*Description of the task:*
The answer must be an exact reprint of the lines from the one with "206x457 pixels." through the final line of the data, with no pictures included.

*Stored items:*

<<<<

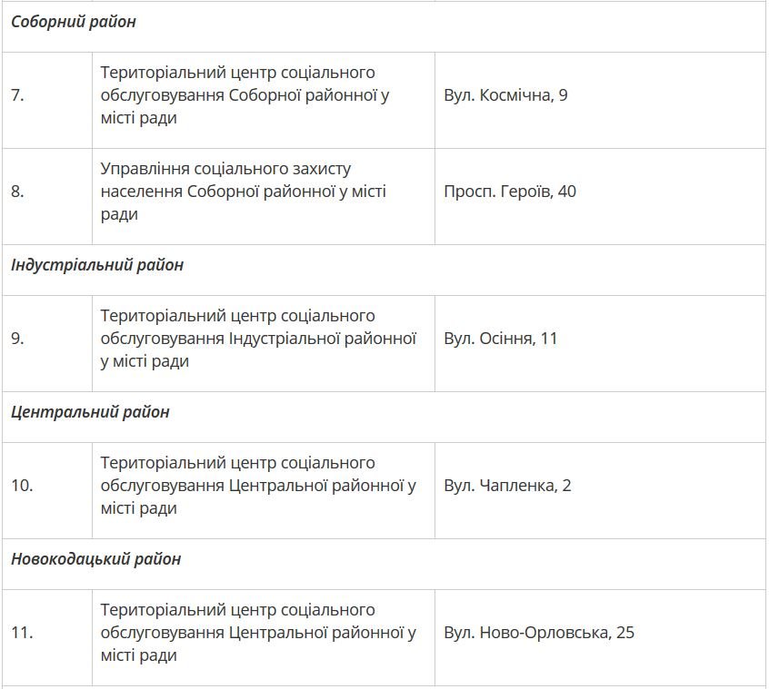
Task: Click the Центральний район section heading
Action: point(90,412)
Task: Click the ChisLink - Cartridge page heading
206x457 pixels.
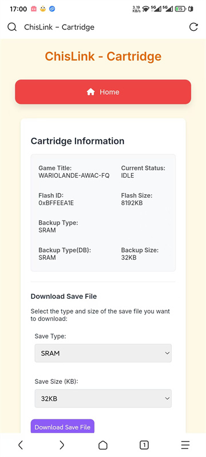Action: (103, 56)
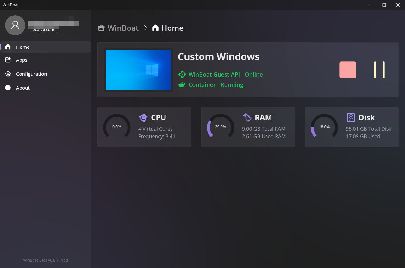Click the WinBoat briefcase breadcrumb icon
The image size is (405, 268).
click(x=101, y=28)
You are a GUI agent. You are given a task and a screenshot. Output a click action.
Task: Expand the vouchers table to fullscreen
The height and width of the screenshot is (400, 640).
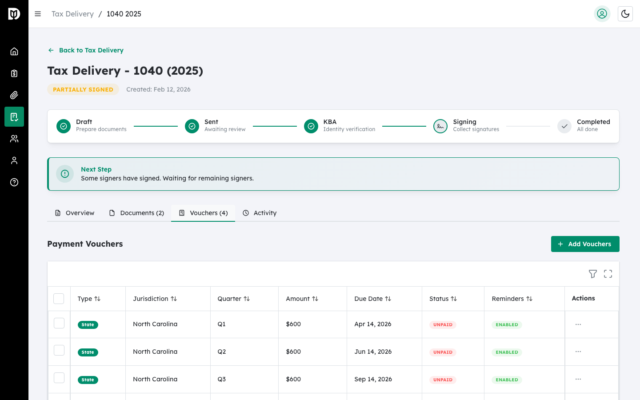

>>>>

*Response area:*
206x457 pixels.
Action: (103, 56)
Click the WinBoat briefcase breadcrumb icon
The image size is (405, 268).
click(x=101, y=28)
You are a GUI agent. You are given a task and a screenshot. Output a click action.
Task: Expand the vouchers table to fullscreen
The height and width of the screenshot is (400, 640).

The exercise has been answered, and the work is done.